Put yourself in Alex Roldan’s shoes for a second. You’re coming off a second professional season in which you’ve played about 200 fewer minutes than you had in your first. You’ve just been informed that the team who drafted you, in the city you’ve now lived your entire adult life and for whom your brother plays no longer requires your services.
Chances are, no MLS team is more likely to believe in your professional potential than the Sounders and the best you can probably hope for somewhere else is a chance to try out. Not only must that be a significant gut punch, but it also probably forces you to rethink your career prospects.
This was the very real situation facing Roldan around this time last year.
Rather than hanging his head, Roldan was apparently determined to give it another shot from the moment he found out his contract wasn’t being renewed. But it wasn’t just self-belief that got him a new contract, it was a willingness to completely re-imagine his game. After playing primarily as a central midfielder at Seattle University and mostly as a wide midfielder in his first two professional seasons, Roldan put in the work required to recreate himself as a right back.
The work paid off well enough not just to convince the Sounders to sign him as Kelvin Leerdam’s primary backup, but to earn starts in all four playoff games, including MLS Cup. All that was more than enough for Sounder at Heart readers to name him Breakout Player of the Year, earning 46.3% of the vote and easily beating out João Paulo (32.5%) and Nouhou (20.4%).
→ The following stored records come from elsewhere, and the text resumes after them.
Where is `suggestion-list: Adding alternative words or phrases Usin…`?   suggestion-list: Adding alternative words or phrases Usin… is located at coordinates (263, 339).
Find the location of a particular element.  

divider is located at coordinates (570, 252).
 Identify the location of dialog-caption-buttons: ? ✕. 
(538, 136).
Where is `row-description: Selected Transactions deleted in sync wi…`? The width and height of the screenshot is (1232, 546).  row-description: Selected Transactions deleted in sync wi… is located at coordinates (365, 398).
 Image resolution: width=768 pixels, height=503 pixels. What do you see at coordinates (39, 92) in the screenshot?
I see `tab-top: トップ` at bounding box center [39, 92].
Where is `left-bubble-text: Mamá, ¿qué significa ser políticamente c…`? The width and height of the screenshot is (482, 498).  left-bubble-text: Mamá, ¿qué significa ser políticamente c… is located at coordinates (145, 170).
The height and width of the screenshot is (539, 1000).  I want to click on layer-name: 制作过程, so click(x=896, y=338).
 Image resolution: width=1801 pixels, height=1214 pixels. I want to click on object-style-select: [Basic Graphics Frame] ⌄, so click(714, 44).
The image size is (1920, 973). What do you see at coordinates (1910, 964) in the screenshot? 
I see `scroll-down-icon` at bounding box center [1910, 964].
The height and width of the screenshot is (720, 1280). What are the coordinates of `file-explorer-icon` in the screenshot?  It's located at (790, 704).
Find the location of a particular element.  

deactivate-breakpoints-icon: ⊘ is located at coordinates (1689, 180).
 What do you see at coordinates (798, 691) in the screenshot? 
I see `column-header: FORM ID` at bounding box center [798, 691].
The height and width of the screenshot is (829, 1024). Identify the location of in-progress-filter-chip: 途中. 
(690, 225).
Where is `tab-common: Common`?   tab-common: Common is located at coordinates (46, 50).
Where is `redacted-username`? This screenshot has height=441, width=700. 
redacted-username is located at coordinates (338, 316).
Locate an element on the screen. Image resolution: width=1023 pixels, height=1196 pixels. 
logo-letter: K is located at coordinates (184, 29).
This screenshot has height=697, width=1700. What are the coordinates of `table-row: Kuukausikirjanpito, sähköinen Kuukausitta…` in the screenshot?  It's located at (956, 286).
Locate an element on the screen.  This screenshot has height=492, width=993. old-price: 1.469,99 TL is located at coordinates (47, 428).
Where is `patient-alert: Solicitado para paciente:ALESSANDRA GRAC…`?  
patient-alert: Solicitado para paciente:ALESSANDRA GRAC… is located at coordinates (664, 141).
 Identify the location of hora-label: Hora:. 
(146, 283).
It would be fair to argue that both João Paulo and Nouhou had better overall seasons, but both were also largely known commodities. João Paulo basically lived up to his Designated Player contract, while Nouhou emerged as a reliable starter, but Roldan went from literally being cut to starting the four most important matches of the season. Beyond that, the coaches saw enough in him that he could very well enter 2021 preseason as the penciled in starter.
None of that should suggest Roldan’s game is without holes. After a particularly strong performance in the first playoff game, Roldan’s holes were exposed to varying degrees in the next three games. He was sometimes a bit overly aggressive and rarely showed the confidence he had in his better performances.
Still, the most exciting part about Roldan’s emergence is that he’s still got plenty of room to grow. The Sounders went 3-1-3 in his 7 starts, which included four playoff games and three others on the road with rotated lineups. He’s already shown himself to be a solid crosser, good in possession and at least competent defensively. Given another full preseason and more reps with the first team, Roldan could still emerge as a frontline starter.